Results from a new study presented at the 2018 annual meeting of the American College of Rheumatology/Association of Rheumatology Health Professionals indicated that treatment with secukinumab (SEC) was associated with a low incidence of immunogenicity over 52 weeks in patients with psoriatic arthritis (PsA) and ankylosing spondylitis (AS), similar to results seen in patients with plaque psoriasis.
The researchers, led by Atul A. Deodhar, MD, of Oregon Health and Science University in Portland, examined immunogenicity with SEC, a fully human monoclonal IgG1 antibody that selectively targets interleukin-17A, because monoclonal antibody therapies may be associated with immunogenicity and the production of anti-drug antibodies. This can lead to adverse events and/or affect drug pharmacokinetics and clinical response.
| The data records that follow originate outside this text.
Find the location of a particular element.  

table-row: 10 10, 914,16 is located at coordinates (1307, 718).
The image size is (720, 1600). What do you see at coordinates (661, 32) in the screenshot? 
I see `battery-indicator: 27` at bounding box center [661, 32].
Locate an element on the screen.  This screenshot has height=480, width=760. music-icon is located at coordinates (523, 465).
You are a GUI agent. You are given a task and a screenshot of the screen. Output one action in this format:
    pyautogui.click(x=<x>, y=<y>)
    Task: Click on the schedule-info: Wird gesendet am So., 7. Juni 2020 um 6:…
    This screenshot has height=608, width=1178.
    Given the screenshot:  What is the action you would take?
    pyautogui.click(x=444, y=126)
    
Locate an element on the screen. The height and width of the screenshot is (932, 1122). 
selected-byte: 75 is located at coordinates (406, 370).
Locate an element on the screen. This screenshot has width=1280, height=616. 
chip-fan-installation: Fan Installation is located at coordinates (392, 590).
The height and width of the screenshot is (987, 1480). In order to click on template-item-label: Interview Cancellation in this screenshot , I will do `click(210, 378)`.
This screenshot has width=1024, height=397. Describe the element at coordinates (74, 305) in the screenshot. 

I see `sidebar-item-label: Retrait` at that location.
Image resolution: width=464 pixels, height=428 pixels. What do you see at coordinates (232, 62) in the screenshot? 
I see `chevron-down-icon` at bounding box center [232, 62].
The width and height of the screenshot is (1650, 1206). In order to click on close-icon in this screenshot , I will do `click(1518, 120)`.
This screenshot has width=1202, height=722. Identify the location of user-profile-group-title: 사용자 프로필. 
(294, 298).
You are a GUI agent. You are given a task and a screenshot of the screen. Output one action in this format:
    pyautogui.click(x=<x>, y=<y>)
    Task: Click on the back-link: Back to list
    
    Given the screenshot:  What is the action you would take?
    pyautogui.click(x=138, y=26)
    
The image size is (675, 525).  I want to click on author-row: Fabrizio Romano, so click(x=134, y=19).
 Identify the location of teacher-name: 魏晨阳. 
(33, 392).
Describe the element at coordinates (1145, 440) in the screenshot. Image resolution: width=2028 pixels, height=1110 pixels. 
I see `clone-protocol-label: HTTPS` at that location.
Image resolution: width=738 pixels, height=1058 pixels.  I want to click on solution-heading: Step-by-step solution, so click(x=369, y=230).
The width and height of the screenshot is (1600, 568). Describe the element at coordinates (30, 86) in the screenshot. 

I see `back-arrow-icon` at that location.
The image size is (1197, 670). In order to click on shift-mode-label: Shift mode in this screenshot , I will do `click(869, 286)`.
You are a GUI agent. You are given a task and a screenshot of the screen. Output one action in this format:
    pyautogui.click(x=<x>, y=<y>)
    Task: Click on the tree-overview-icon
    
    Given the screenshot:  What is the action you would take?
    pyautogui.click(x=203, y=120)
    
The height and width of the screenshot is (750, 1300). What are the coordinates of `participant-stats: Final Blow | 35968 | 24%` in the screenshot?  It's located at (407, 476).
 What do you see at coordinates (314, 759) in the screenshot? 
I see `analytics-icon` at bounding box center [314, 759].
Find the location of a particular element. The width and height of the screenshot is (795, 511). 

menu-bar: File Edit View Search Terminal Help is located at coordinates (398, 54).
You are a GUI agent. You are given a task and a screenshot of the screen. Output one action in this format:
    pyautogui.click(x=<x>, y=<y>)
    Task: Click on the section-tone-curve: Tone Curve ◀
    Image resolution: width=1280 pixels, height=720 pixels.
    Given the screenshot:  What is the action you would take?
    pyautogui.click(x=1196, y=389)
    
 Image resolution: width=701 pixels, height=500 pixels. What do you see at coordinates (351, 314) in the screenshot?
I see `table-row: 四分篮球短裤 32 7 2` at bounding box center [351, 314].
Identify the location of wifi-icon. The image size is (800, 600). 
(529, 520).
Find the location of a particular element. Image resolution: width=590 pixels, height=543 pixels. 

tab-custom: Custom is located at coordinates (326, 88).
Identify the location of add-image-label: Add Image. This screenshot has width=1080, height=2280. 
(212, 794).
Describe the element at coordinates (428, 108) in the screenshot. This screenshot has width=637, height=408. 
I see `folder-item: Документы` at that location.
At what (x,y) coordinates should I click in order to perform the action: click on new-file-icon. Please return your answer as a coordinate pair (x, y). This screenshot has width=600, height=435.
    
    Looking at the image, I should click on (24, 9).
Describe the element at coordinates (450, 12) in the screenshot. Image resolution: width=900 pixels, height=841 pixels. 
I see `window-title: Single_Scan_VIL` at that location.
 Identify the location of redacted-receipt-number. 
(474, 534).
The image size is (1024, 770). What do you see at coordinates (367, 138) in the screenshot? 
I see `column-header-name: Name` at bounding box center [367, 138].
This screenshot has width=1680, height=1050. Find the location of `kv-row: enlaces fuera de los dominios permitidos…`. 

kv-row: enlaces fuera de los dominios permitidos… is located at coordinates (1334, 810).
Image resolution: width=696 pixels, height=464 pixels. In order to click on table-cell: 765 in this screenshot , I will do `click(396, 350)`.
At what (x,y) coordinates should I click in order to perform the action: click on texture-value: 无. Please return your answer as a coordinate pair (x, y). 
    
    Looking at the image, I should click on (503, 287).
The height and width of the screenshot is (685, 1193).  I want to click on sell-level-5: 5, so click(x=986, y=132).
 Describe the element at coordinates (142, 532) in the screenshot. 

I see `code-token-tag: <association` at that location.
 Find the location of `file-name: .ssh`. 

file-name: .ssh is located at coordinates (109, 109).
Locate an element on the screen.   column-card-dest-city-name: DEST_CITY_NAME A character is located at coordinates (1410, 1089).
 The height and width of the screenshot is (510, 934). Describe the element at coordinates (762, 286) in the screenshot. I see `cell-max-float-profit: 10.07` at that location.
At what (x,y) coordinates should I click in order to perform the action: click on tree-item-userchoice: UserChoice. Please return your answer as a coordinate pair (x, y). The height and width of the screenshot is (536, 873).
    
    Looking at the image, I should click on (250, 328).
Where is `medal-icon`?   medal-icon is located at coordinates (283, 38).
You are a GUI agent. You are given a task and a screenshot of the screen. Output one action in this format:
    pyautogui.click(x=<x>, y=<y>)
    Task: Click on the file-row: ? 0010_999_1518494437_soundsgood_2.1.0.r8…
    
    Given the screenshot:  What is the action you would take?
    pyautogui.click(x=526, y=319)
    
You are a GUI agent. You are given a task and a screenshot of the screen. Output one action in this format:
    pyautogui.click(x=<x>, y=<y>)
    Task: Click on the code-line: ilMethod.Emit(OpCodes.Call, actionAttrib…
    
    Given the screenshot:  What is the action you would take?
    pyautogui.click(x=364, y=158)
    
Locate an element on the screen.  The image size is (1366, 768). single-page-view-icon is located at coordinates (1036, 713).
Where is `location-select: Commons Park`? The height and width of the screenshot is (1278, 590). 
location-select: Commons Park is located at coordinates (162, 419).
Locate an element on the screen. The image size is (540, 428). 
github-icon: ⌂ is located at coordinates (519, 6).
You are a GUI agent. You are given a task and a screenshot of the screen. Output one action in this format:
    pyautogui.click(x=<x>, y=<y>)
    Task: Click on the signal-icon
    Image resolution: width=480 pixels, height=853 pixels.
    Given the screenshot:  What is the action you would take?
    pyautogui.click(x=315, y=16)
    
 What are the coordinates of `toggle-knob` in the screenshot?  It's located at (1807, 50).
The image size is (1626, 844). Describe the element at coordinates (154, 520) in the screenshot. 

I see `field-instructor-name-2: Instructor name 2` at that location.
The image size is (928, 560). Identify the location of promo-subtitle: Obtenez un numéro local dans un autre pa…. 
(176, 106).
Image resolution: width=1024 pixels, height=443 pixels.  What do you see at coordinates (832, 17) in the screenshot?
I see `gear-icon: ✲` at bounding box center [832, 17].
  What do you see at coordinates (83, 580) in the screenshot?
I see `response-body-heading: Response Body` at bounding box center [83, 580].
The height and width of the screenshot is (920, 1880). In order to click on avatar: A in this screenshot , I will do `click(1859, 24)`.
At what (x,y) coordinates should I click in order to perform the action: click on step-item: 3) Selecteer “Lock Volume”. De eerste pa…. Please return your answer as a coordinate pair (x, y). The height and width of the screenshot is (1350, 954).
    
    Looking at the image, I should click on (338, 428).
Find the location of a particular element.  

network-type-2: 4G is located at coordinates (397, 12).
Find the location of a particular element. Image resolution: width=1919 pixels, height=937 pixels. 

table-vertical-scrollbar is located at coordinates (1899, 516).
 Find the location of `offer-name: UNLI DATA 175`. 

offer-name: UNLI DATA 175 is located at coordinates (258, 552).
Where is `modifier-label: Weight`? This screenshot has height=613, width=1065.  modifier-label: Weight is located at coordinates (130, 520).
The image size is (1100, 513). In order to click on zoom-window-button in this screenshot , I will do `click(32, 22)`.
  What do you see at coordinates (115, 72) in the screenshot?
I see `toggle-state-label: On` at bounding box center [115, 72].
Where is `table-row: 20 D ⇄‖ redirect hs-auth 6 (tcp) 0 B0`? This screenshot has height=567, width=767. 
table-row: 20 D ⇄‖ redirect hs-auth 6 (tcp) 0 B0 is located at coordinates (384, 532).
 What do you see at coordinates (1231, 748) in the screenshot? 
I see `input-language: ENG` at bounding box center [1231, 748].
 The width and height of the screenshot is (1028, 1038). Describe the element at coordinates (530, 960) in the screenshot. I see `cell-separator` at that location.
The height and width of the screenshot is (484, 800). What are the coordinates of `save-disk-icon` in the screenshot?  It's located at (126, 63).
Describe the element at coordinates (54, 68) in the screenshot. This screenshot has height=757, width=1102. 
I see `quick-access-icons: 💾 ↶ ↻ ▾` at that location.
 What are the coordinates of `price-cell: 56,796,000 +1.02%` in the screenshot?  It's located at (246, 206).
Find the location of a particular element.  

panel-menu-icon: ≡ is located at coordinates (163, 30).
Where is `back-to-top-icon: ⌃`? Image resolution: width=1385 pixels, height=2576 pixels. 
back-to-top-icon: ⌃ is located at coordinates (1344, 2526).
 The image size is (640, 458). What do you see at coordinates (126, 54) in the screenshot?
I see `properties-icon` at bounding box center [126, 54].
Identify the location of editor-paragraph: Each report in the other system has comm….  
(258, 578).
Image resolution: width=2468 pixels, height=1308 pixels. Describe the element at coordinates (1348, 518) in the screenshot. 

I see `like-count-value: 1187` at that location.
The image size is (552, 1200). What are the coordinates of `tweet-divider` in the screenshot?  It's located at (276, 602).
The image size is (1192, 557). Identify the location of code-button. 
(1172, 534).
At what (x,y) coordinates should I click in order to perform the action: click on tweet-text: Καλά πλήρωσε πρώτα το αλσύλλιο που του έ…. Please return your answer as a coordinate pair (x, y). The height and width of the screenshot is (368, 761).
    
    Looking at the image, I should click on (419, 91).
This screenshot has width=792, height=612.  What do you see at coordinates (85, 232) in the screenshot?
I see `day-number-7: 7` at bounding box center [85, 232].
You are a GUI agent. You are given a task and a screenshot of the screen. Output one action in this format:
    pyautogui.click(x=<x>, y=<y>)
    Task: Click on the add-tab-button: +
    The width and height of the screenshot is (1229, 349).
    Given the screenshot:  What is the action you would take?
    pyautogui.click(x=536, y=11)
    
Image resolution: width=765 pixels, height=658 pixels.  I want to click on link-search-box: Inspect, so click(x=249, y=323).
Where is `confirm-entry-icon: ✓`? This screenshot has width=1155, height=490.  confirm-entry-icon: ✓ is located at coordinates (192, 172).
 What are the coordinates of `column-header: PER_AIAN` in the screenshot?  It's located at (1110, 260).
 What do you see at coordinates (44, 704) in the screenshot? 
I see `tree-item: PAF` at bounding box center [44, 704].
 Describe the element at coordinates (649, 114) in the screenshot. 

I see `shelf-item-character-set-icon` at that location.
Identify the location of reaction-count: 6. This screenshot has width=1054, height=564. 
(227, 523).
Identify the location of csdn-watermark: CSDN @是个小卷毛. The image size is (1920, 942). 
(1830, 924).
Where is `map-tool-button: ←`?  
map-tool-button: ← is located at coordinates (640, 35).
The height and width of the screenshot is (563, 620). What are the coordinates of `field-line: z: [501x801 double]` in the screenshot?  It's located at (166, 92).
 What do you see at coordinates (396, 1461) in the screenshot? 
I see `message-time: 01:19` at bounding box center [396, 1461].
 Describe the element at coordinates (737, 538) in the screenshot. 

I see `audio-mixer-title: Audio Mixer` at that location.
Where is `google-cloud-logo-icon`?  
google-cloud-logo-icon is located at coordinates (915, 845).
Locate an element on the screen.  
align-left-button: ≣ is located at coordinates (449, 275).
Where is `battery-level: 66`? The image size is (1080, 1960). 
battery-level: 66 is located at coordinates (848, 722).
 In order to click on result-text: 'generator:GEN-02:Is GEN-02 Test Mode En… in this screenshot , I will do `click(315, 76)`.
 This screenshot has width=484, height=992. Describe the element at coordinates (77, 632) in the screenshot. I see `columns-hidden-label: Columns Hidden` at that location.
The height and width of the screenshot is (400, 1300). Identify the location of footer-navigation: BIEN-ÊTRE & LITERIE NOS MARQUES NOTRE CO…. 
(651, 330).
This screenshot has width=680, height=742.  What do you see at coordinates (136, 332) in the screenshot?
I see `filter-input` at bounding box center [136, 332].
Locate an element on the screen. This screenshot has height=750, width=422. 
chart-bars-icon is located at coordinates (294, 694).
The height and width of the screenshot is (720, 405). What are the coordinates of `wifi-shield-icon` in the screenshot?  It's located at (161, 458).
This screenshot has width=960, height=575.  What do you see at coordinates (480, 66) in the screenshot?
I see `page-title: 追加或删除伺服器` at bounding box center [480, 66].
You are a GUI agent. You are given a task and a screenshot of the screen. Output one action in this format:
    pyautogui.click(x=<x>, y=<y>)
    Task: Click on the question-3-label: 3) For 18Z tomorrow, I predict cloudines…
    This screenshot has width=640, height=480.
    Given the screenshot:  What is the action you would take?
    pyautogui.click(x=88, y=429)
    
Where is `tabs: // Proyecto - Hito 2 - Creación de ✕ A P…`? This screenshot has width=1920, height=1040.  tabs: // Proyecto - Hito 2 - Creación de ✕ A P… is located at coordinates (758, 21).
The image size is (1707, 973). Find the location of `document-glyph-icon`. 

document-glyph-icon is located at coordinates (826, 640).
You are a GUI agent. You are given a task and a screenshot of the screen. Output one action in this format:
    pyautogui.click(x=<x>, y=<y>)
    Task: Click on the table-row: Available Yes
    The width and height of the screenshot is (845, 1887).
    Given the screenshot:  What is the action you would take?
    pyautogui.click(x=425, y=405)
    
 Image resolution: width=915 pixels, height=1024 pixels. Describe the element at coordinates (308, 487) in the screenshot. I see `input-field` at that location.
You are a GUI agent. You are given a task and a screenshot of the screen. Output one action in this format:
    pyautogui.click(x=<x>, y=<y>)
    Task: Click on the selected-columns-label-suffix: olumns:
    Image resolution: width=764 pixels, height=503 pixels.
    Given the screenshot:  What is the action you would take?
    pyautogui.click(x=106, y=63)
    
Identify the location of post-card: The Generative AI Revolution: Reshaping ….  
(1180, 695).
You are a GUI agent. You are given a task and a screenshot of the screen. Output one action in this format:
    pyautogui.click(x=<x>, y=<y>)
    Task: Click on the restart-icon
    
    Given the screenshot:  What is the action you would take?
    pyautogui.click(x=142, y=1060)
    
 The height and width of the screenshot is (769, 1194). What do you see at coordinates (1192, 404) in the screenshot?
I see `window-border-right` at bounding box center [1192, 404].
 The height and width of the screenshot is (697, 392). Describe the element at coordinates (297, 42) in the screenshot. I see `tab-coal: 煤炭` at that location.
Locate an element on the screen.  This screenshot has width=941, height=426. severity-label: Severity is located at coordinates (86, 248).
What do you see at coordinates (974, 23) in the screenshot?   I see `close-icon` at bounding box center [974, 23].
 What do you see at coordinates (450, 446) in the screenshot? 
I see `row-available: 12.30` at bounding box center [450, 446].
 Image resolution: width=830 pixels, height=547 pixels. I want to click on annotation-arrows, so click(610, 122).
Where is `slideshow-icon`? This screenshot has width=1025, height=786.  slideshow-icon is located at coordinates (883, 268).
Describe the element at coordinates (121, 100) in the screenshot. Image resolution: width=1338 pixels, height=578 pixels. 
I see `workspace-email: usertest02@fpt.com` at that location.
The sample included 1,414 patients with PsA who were receiving SEC in the FUTURE studies, as well as 1,163 patients with AS who were receiving SEC in the MEASURE studies. Patients were evaluated for immunogenicity at baseline and at weeks 16 (patients with AS only), 24, and 52. If anti-drug antibodies were found, the researchers analyzed the samples through week 52 for drug-neutralizing potential, immunogenicity-related adverse events, and impact on SEC pharmacokinetics and efficacy.
In the PsA group, five patients (0.35%) developed anti-drug antibodies; in the AS group, eight patients (0.68%) developed them. The researchers did not observe any associations between the presence of anti-drug antibodies and SEC dose, frequency, or mode of administration. In addition, anti-drug antibodies had a neutralizing effect in only one patient (from the PsA group). They were not associated with any immunogenicity-related adverse events. Overall, patients with anti-drug antibodies had normal secukinumab pharmacokinetics and did not lose treatment efficacy over 52 weeks.